The full key is shown only once at creation time. It cannot be retrieved later.
BYOK Encryption
Section titled “BYOK Encryption”User-provided AI keys (Anthropic, OpenAI, OpenRouter) are encrypted before storage:
| Property | Value |
|---|---|
| Algorithm | AES-256-GCM |
| Key source | ENCRYPTION_KEY environment variable (Workers secret) |
| IV | Random 12-byte IV generated per encryption |
| Storage | Base64-encoded {iv}:{ciphertext}:{authTag} in D1 |
The encryption key is a Workers secret that never appears in code or logs. Decryption happens in-memory only when making an AI request, and the plaintext key is never written to disk or returned via API.
MCP OAuth with PKCE
Section titled “MCP OAuth with PKCE”The MCP integration uses a full OAuth 2.0 with PKCE flow to authorize Claude’s access:
| Property | Value |
|---|---|
| Grant type | Authorization Code with PKCE |
| Challenge method | S256 (SHA-256) |
| Authorization code expiry | 10 minutes |
| Access token expiry | 1 hour |
| Refresh token expiry | 90 days |
| Scopes | ideas:read, ideas:write |
The PKCE flow prevents authorization code interception attacks. The MCP client generates a random code_verifier, hashes it to create a code_challenge, and sends the challenge with the authorization request. When exchanging the code for tokens, the server verifies the original verifier matches the stored challenge.

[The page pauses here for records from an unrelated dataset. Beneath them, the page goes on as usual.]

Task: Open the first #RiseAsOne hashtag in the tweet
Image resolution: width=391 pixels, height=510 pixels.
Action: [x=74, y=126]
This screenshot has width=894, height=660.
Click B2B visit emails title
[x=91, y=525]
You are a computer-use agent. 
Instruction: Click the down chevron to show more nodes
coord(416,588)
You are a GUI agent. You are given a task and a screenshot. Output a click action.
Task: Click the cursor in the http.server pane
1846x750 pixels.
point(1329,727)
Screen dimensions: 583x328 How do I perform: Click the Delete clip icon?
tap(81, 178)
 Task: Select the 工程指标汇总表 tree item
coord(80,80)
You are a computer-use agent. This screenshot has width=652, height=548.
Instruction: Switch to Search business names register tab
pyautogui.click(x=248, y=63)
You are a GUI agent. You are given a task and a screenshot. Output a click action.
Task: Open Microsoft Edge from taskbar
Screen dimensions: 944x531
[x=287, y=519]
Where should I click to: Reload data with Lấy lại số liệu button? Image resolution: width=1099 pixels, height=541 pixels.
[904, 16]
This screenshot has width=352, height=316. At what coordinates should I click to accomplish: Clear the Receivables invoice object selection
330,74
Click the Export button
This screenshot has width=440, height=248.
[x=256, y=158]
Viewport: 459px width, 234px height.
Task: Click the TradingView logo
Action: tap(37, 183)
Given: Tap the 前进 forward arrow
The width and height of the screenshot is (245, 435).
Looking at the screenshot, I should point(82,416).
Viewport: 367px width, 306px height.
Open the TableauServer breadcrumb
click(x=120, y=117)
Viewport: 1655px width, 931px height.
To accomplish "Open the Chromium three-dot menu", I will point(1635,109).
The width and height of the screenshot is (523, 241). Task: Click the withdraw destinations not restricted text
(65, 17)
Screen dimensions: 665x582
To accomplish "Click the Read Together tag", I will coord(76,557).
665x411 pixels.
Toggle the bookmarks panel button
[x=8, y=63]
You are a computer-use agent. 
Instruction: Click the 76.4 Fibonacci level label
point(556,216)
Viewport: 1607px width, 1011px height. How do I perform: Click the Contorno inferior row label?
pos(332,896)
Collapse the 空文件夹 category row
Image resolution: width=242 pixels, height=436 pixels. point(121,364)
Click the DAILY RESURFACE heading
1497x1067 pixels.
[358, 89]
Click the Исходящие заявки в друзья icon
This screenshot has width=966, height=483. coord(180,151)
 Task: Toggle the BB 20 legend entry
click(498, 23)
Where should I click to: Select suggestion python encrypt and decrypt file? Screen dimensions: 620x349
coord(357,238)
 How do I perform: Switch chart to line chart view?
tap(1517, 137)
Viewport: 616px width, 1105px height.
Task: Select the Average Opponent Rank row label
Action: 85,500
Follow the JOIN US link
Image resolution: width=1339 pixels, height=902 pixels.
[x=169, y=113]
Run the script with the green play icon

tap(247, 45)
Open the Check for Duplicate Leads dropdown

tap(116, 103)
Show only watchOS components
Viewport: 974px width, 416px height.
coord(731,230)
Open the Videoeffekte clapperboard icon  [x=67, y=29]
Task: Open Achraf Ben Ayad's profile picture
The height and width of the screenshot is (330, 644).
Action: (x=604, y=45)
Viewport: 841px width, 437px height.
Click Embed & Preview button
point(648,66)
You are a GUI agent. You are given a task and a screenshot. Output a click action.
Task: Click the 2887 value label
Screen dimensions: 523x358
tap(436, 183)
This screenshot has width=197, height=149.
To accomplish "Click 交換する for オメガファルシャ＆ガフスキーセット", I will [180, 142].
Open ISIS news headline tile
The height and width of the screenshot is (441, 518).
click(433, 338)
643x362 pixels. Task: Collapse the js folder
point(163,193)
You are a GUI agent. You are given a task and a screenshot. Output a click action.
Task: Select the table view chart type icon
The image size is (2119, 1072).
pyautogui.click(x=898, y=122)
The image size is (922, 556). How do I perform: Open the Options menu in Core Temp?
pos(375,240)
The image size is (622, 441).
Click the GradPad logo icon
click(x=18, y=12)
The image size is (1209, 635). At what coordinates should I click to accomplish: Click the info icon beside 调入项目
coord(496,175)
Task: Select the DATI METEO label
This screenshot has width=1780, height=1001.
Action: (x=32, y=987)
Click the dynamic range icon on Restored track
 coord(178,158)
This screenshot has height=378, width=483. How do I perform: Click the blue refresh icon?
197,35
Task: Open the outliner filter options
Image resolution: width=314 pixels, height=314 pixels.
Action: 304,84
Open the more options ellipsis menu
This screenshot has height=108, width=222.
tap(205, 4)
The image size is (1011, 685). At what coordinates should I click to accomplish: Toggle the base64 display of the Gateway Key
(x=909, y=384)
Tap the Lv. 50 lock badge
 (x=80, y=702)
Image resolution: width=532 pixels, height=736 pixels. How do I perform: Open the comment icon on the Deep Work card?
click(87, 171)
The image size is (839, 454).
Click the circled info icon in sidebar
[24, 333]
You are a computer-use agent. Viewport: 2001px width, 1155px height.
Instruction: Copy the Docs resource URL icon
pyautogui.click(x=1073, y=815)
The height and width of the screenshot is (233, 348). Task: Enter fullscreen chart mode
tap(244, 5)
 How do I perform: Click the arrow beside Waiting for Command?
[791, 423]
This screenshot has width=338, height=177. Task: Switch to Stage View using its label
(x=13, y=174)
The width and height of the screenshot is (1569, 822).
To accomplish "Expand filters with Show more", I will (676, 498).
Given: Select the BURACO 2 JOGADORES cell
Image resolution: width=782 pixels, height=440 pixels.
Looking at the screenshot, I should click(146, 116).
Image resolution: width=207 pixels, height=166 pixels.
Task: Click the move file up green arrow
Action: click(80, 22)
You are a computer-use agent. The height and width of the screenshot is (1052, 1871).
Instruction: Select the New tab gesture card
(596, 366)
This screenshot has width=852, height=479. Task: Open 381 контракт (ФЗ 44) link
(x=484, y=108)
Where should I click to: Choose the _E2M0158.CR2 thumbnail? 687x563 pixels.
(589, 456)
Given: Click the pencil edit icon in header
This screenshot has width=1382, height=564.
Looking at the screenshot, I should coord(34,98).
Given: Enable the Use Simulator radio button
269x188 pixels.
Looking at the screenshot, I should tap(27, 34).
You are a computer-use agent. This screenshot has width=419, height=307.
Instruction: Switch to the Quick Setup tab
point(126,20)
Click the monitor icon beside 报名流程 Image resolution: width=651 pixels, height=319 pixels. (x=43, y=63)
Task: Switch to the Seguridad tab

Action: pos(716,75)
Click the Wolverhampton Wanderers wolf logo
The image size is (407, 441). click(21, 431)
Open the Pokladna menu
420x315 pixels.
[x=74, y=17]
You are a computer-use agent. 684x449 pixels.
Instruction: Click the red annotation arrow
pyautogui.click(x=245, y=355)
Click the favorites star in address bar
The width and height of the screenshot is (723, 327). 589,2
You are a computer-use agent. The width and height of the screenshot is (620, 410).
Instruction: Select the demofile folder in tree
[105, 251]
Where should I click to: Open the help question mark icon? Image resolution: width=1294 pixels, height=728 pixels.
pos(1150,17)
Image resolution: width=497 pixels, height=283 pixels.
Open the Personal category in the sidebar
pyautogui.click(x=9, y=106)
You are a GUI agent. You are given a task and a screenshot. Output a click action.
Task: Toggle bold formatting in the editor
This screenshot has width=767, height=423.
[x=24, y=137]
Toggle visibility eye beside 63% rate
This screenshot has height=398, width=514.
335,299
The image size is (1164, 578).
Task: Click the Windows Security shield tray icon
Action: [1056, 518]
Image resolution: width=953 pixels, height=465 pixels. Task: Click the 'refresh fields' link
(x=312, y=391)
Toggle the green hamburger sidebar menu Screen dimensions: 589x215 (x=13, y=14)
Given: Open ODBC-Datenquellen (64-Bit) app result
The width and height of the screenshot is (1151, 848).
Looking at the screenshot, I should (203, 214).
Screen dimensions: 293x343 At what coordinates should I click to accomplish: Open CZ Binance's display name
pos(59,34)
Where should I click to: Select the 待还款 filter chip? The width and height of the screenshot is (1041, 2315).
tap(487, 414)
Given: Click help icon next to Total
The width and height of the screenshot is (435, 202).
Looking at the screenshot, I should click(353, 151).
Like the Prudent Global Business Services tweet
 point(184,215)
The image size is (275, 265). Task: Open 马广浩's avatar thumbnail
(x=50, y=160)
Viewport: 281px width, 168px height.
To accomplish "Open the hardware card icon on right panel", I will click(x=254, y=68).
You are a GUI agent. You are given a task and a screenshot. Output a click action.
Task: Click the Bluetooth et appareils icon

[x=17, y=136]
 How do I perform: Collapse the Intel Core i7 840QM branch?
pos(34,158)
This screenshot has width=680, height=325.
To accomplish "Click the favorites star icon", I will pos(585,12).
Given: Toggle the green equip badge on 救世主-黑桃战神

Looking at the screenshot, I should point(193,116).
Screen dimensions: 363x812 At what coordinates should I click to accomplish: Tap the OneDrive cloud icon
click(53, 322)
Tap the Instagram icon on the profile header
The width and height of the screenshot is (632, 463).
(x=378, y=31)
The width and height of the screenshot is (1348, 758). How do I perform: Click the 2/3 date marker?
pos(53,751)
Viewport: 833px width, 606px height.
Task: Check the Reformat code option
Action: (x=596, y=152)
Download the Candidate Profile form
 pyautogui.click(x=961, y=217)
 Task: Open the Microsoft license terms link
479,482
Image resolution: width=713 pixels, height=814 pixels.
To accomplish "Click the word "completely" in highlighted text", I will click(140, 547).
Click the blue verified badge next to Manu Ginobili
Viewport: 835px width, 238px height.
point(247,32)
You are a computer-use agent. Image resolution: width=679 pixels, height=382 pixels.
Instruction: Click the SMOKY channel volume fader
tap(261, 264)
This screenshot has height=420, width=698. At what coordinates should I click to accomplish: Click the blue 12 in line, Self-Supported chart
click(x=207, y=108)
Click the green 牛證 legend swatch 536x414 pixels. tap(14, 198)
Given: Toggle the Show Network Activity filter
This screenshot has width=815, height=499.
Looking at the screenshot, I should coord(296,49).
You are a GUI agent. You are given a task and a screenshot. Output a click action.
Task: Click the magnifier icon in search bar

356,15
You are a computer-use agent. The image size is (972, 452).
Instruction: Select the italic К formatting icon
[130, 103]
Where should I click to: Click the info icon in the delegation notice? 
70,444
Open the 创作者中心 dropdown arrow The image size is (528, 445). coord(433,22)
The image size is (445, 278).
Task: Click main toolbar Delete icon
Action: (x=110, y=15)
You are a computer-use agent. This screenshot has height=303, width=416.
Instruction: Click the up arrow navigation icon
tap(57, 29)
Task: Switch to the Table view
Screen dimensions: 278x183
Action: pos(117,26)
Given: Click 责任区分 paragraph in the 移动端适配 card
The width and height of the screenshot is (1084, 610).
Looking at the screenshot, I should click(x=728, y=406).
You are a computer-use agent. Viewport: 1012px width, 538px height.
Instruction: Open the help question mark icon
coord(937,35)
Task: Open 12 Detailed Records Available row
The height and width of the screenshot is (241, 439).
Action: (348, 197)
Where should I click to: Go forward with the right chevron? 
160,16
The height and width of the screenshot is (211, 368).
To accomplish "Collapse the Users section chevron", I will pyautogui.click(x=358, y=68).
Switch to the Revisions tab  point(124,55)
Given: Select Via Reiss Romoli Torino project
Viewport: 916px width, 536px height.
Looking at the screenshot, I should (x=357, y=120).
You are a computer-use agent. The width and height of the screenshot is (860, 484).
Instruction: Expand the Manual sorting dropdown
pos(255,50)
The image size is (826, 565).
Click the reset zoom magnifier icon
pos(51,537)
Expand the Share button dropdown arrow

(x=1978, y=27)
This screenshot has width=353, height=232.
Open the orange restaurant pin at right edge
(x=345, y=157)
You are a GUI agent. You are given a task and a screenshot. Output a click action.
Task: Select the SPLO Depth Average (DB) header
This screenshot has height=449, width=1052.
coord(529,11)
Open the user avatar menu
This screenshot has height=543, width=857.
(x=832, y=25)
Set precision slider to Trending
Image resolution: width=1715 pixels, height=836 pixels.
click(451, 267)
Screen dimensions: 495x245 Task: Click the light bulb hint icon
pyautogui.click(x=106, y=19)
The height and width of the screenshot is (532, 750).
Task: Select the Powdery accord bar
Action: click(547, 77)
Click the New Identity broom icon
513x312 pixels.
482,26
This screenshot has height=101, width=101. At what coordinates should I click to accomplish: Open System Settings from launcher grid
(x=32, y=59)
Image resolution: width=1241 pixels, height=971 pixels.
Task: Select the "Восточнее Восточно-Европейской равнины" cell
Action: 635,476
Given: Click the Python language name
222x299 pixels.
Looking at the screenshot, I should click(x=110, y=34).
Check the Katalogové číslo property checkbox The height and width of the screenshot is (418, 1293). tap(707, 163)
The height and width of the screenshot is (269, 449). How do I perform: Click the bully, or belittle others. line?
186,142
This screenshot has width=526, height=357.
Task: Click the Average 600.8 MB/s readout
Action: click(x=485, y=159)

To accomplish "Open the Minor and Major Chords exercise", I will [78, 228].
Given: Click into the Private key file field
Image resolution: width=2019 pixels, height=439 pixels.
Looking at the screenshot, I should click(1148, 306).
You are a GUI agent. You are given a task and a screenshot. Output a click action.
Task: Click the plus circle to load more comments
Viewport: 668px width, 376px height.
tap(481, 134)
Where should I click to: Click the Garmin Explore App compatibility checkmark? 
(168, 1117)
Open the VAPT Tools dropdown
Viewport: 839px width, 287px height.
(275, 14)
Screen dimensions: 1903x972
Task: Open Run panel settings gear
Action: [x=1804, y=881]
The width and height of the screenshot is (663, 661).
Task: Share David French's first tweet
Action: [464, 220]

Refresh tokens are stored as SHA-256 hashes in the oauth_refresh_tokens table.
CORS Middleware
Section titled “CORS Middleware”The API uses strict CORS configuration:
| Header | Value |
|---|---|
Access-Control-Allow-Origin | https://neuralrepo.com (production) |
Access-Control-Allow-Methods | GET, POST, PATCH, PUT, DELETE, OPTIONS |
Access-Control-Allow-Headers | Content-Type, Authorization, X-API-Key |
Access-Control-Allow-Credentials | true |
Access-Control-Max-Age | 86400 (24 hours) |
The origin is restricted to the NeuralRepo web app domain. API key-authenticated requests (CLI, Siri, CI) do not use cookies and are not subject to CORS.
Rate Limiting
Section titled “Rate Limiting”Rate limits are enforced using Cloudflare KV as a counter store:
| Endpoint Type | Limit |
|---|---|
| General API | 60 requests/minute/user |
| Search | 30 requests/minute/user |
| Auth (login, magic link) | 10 requests/minute/IP |
| MCP tools | 60 requests/minute/user |
When a limit is exceeded, the API returns 429 Too Many Requests with a Retry-After header.
KV’s global replication ensures rate limits are consistent across edge locations. The counter key format is rate:{user_id}:{endpoint_group}:{minute_bucket} with a 120-second TTL.
Data Isolation
Section titled “Data Isolation”Every database query in NeuralRepo is scoped by user_id:
SELECT * FROM ideas WHERE user_id = ? AND deleted_at IS NULLThere are no admin super-queries that bypass this filter in the production API. Each user’s data is completely isolated — you cannot access, search, or modify another user’s ideas regardless of the authentication method.